Расслабленная поза, приподнятая бровь, наклон головы, поджатые губы: все выдавало в девушке недоверие. Она кивнула головой, мол, вся внимание.

– Люди считают, что время – это последовательность событий, чередующихся одно за другим. Однако это не совсем так. Да, оно состоит из событий, но все они имеют разную степень вероятности.

Чарли взял со стола лист бумаги и начертил на нем кривую схему.

– Смотри. Ты странным способом получила древнюю пленку. Вероятность того, что она может попасть именно к тебе, была?

– Была, ведь я хотя бы мизерное, но все же имею отношение к реставрации видеозаписей, – согласилась Виктория, не до конца еще понимая, что хочет сказать брат.

– Одни из вариантов развития событий во времени могут быть более вероятны, другие – менее. Несмотря на то, что шанс проявиться вторым дается совсем ничтожный, они все равно продолжают существовать наравне с первыми.

Он резким движением перечеркнул криво нарисованные стрелки и блоки.

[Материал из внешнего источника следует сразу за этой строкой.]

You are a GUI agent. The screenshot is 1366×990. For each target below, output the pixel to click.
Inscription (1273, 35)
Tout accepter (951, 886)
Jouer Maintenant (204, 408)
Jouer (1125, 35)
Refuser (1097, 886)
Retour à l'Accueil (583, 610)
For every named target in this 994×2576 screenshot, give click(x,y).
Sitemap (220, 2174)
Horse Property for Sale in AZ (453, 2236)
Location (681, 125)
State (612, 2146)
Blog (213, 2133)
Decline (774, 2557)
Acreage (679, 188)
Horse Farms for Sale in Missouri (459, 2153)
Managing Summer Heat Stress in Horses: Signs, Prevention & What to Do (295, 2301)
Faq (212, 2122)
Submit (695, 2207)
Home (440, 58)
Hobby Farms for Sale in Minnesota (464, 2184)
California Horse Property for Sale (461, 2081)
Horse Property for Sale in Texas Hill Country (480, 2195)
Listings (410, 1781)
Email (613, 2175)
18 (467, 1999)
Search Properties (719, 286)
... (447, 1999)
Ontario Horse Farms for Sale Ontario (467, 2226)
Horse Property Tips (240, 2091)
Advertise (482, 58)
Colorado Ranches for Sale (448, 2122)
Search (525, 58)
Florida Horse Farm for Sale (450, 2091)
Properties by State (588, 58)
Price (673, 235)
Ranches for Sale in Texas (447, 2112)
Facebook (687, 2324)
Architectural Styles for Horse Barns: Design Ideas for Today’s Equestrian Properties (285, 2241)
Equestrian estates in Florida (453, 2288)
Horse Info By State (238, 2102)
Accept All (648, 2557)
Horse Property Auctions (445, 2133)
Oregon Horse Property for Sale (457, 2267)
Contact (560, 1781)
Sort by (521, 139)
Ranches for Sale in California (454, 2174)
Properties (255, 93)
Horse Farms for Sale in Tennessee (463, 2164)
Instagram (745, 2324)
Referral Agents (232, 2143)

– Теоретически в момент скачка во времени порядок возможностей может перепутаться. И возможность, которая подверглась наименьшему темпоральному вмешательству, реализуется вместо самой вероятной возможности.

Виктория лишь недоуменно моргнула несколько раз.

– Все складно и красиво в твоем докладе. Особенно слово «теоретически».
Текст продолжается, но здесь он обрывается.